Luckin's shares plummeted 89 percent to around $1.40
after the fraud allegations became public. Trading was suspended for several weeks. In May, both CEO and COO
were dismissed, who were sometimes held responsible for the falsified balance sheets. Luckin Coffee announced on Friday that CEO and director Charles Zhengyao Lu is also to leave the company. On July 2, the dismissal
will be decided.
The coffee bar brand Luckin, which was founded in 2017, went public last year and experienced a boom due to what appeared to be strong sales growth at the time. The IPO raised 561 million dollars. Luckin revealed in April of this year that in 2019 the company's balance sheets had been falsified by sales worth 2.2 billion yuan ($310 million).

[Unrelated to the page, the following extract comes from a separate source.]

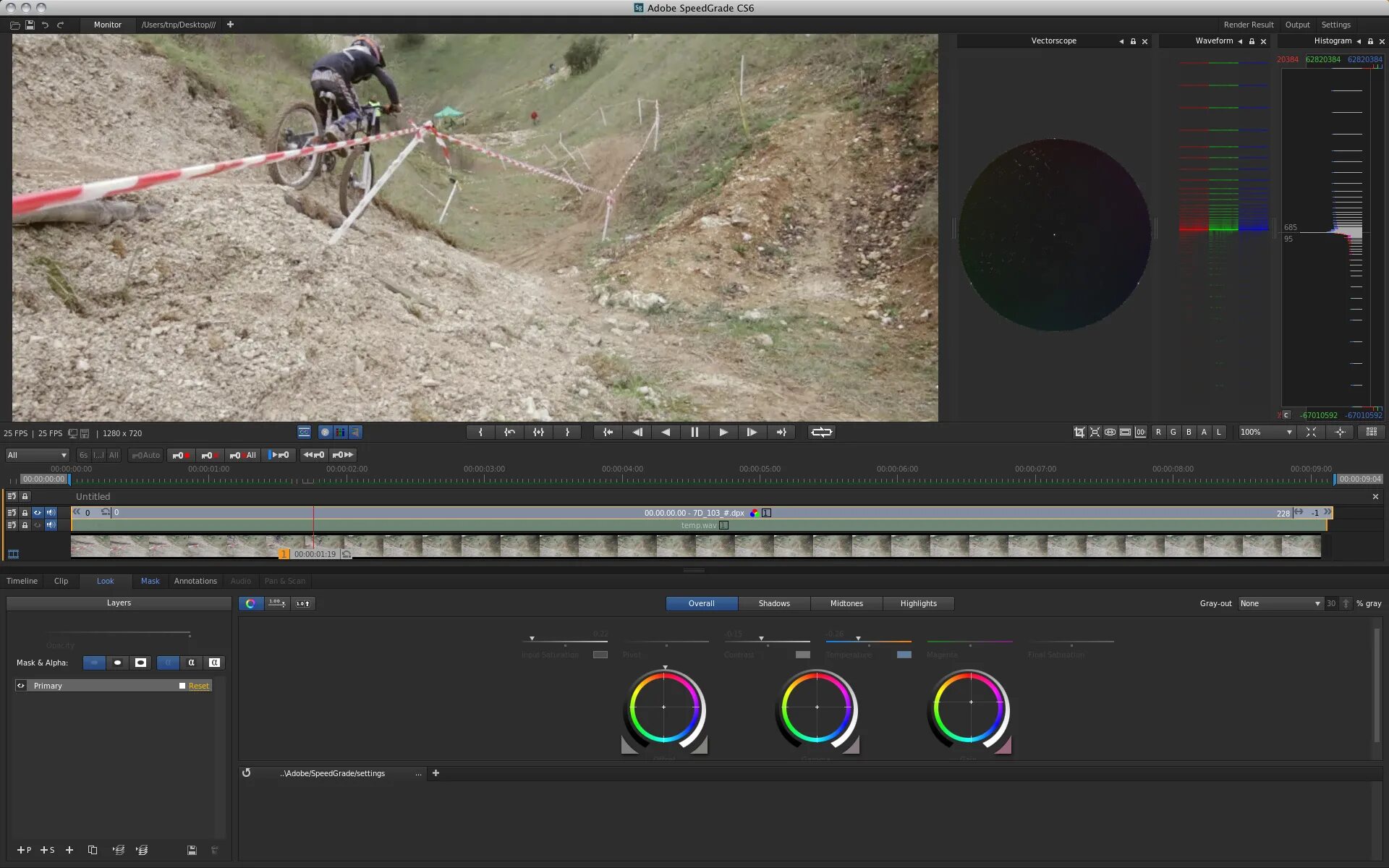Screen dimensions: 1389x868
Task: Add a Secondary layer with the +S icon
Action: click(46, 851)
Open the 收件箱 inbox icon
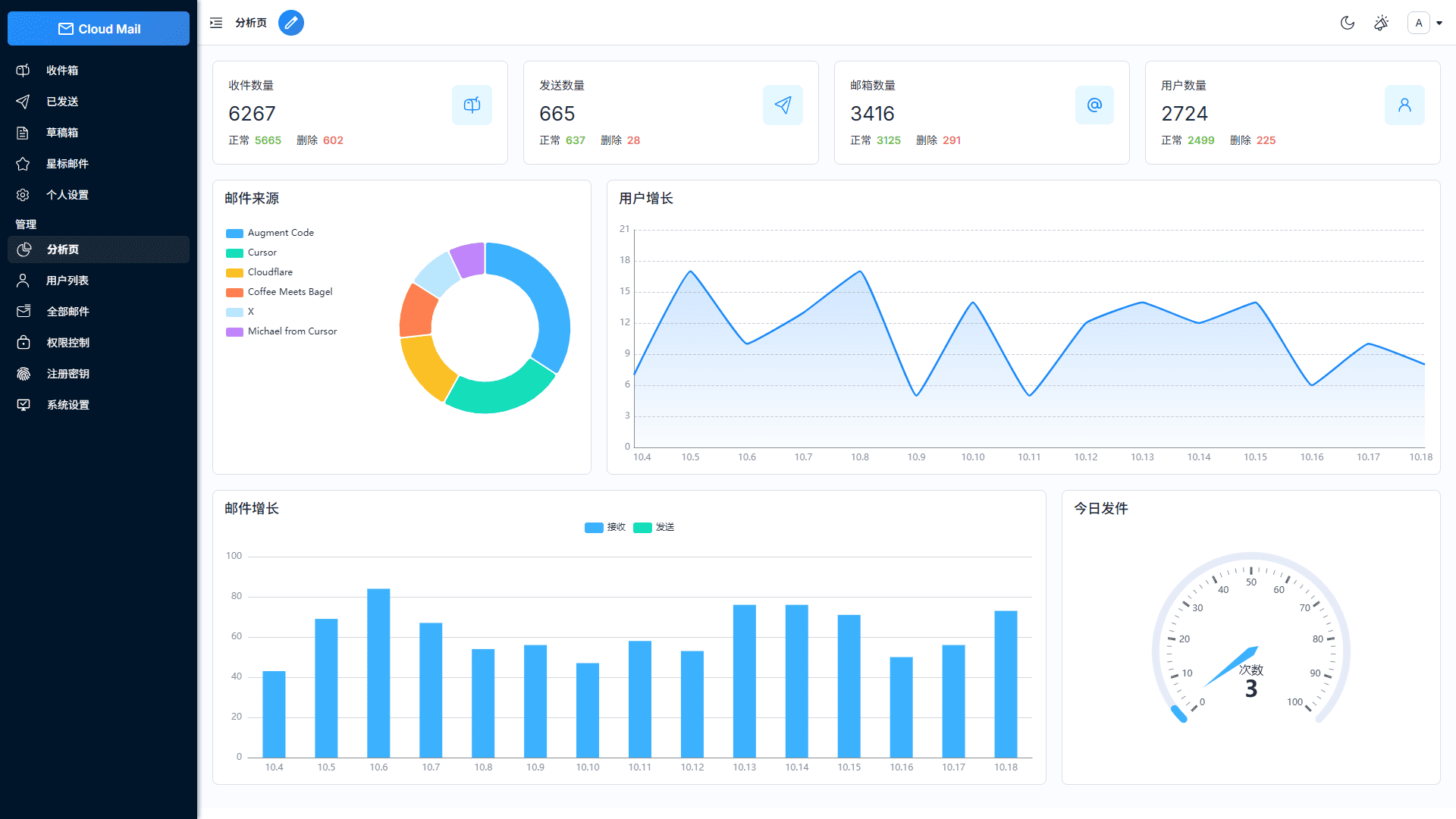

Since then, Luckin has been considered the biggest Starbucks competitor in China. The brand adopted an aggressive strategy that attracted customers with an app-based purchasing model that prioritized take-away and delivery options. By the end of 2019, the company said it had more locations in China than Starbucks. Luckin announced that the more than 4,000 locations across China will continue to operate.